Basically I am trying to partition something into three random parts over many trials.
While I am aware of
a = runif(3,0,1)
I was thinking that I could use 1-a as the max in the next runif, but it seems messy.
But these of course don't sum to one. Any thoughts, oh wise stackoverflow-ers?

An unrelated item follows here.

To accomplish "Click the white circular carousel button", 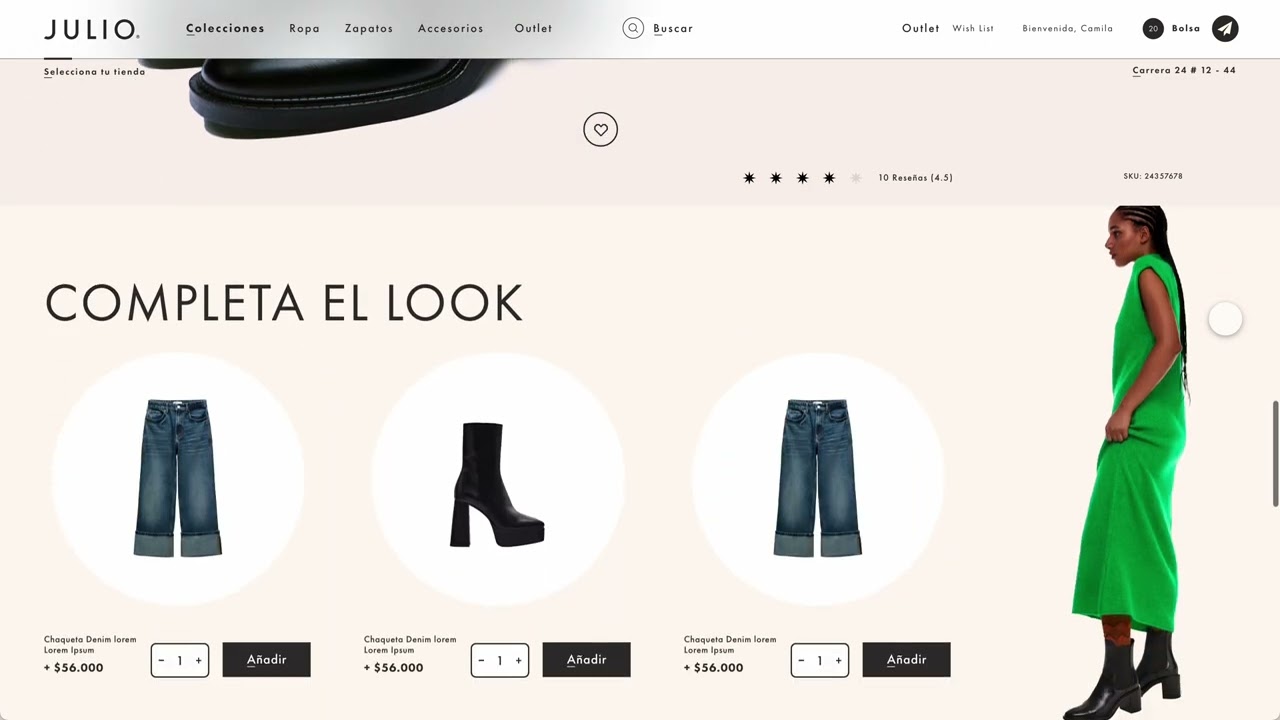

This question involves subtler issues than might be at first apparent. After looking at the following, you may want to think carefully about the process that you are using these numbers to represent:
## My initial idea (and commenter Anders Gustafsson's):
## Sample 3 random numbers from [0,1], sum them, and normalize
jobFun <- function(n) {
m <- matrix(runif(3*n,0,1), ncol=3)
m<- sweep(m, 1, rowSums(m), FUN="/")
m
}
## Andrie's solution. Sample 1 number from [0,1], then break upper
## interval in two. (aka "Broken stick" distribution).
andFun <- function(n){
x1 <- runif(n)
x2 <- runif(n)*(1-x1)
matrix(c(x1, x2, 1-(x1+x2)), ncol=3)
}
## ddzialak's solution (vectorized by me)
ddzFun <- function(n) {
a <- runif(n, 0, 1)
b <- runif(n, 0, 1)
rand1 = pmin(a, b)
rand2 = abs(a - b)
rand3 = 1 - pmax(a, b)
cbind(rand1, rand2, rand3)
}
## Simulate 10k triplets using each of the functions above
JOB <- jobFun(10000)
AND <- andFun(10000)
DDZ <- ddzFun(10000)
## Plot the distributions of values
par(mfcol=c(2,2))
hist(JOB, main="JOB")
hist(AND, main="AND")
hist(DDZ, main="DDZ")

just random 2 digits from (0, 1) and if assume its a and b then you got:
rand1 = min(a, b)
rand2 = abs(a - b)
rand3 = 1 - max(a, b)

When you want to randomly generate numbers that add to 1 (or some other value) then you should look at the Dirichlet Distribution.
There is an rdirichlet function in the gtools package and running RSiteSearch('Dirichlet') brings up quite a few hits that could easily lead you to tools for doing this (and it is not hard to code by hand either for simple Dirichlet distributions).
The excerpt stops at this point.